16 KiB
AGENTS.md
This file provides guidance to AI agents (Claude, GPT-4, etc.) when working with this Outline export/import tool repository.
For all technical details, architecture info, common pitfalls, and code patterns, see this file.
Quick Reference
Primary Language: Python 3.11 + Bash
Key Dependencies: requests, tqdm
Runtime: Docker containers on domnet network
API Base: http://outline:3000 (internal, bypasses SSO)
Key Features:
- Export all collections with full document hierarchy
- Import back to Outline preserving structure
- Automatic backups with 90%+ compression
- Dry-run mode for safe testing
- Retry logic for API reliability
Usage
Export (Backup)
# Run the export with tree visualization
./export_with_trees.sh
# Preview without exporting (dry run)
./export_with_trees.sh --dry-run
# Run with verbose output
./export_with_trees.sh -v
Export CLI Options:
--dry-run, -n Preview what would be exported without writing files
--output, -o DIR Output directory (overrides settings.json)

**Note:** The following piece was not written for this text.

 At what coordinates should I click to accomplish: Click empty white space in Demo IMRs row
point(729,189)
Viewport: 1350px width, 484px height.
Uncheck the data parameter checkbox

--verbose, -v Increase verbosity (-vv for debug)
--skip-verify Skip post-export verification
--skip-health-check Skip pre-export health check
--settings FILE Path to settings file (default: settings.json)
Import (Restore)
# Import all collections from outline_export/
./import_to_outline.sh
# Preview what would be imported (no changes made)
./import_to_outline.sh --dry-run
# Import into a single timestamped collection
./import_to_outline.sh --single
# Import from a different directory
./import_to_outline.sh -d exports/
# Overwrite existing collections
./import_to_outline.sh --force
Import CLI Options:
-s, --single Import all into single timestamped collection
-n, --dry-run Preview operations without making changes
-d, --source DIR Source directory (default: outline_export)

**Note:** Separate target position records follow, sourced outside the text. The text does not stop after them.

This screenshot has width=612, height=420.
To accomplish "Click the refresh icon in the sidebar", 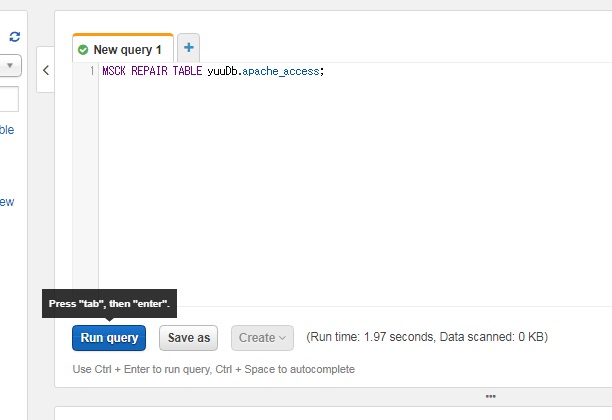I will 15,37.
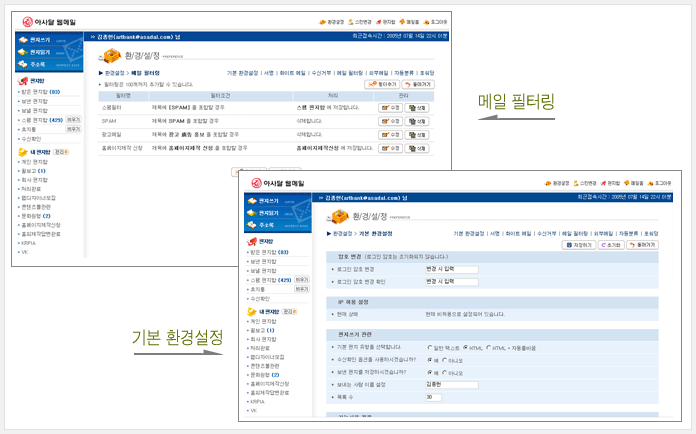The width and height of the screenshot is (696, 434).
Task: Click 비우기 next to 스팸 편지함 in the front window
Action: pyautogui.click(x=301, y=280)
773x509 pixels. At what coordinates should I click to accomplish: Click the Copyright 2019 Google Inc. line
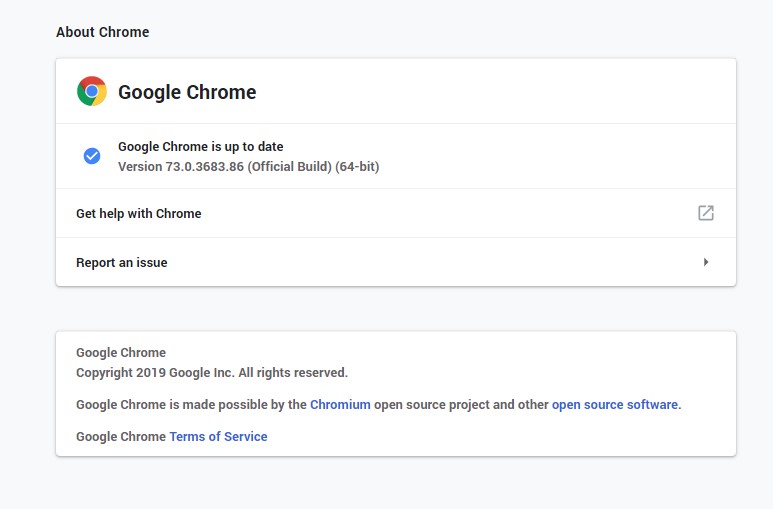(212, 373)
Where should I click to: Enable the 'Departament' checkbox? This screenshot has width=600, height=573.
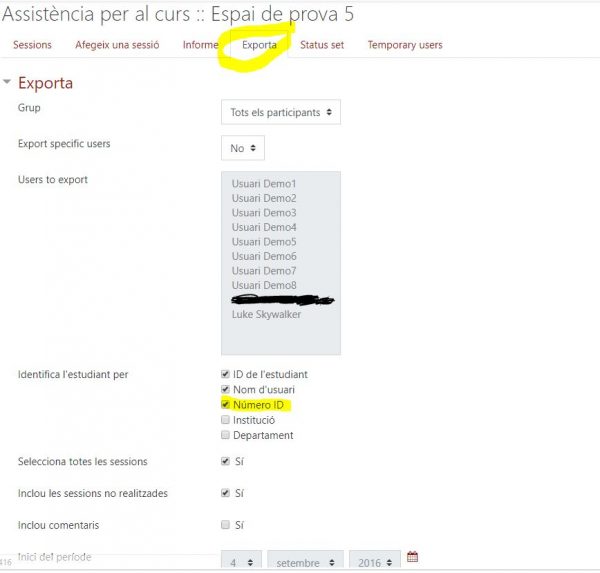pyautogui.click(x=225, y=435)
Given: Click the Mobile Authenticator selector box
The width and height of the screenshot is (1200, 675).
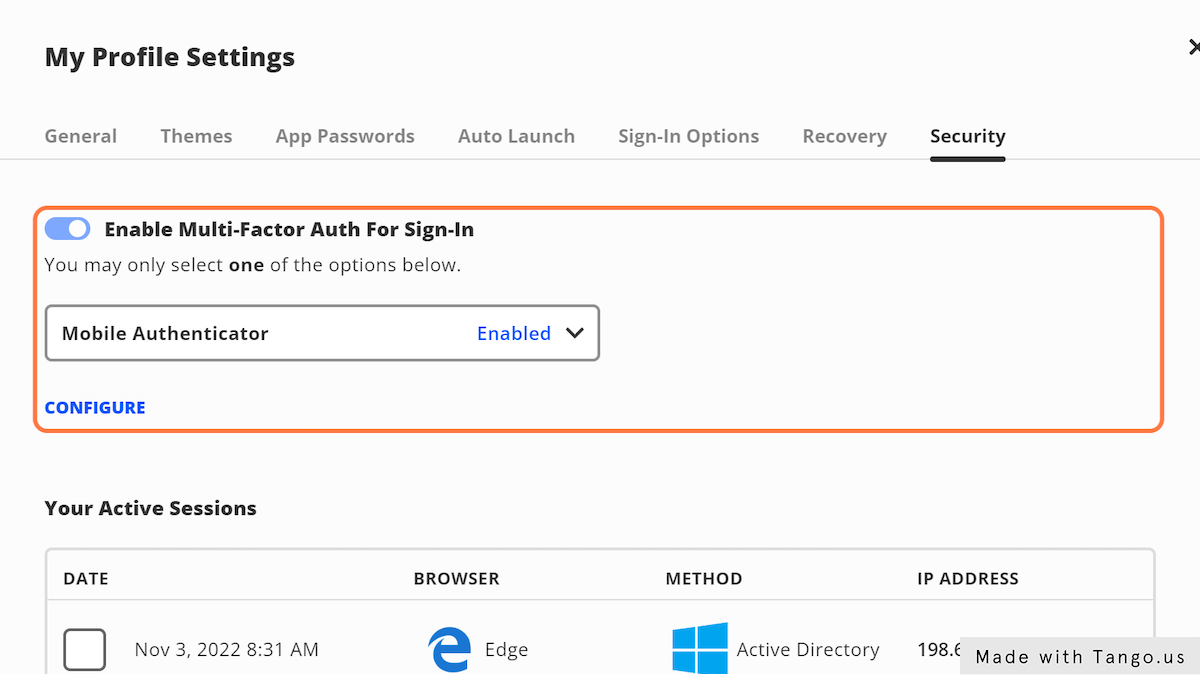Looking at the screenshot, I should [322, 333].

-v, --verbose Increase verbosity (-vv for debug)
-f, --force Overwrite existing collections (instead of skip)
--settings FILE Path to settings file (default: settings.json)
-h, --help Show help message
Running Python Scripts Directly
If you need to run the Python scripts directly (e.g., for debugging):
# Export
docker run --rm --network domnet \
-v "$(pwd):/work" \
-w /work \
python:3.11-slim \
bash -c "pip install -q requests tqdm && python3 outline_export_fixed.py --dry-run"
# Import
docker run --rm --network domnet \
-v "$(pwd):/work" \
-w /work \
python:3.11-slim \
bash -c "pip install -q requests tqdm && python3 outline_import.py --dry-run"
Note: The shell wrappers (export_with_trees.sh, import_to_outline.sh) provide better UX with tree visualization and colored output.
Agent Operating Guidelines
1. Configuration
Settings are in settings.json:
{
"source": {
"url": "http://outline:3000",
"token": "your-api-token-here"
},
"export": {
"output_directory": "outline_export"
},
"advanced": {
"max_hierarchy_depth": 100
}
}
Important: settings.json contains secrets (API token) and should never be committed to git.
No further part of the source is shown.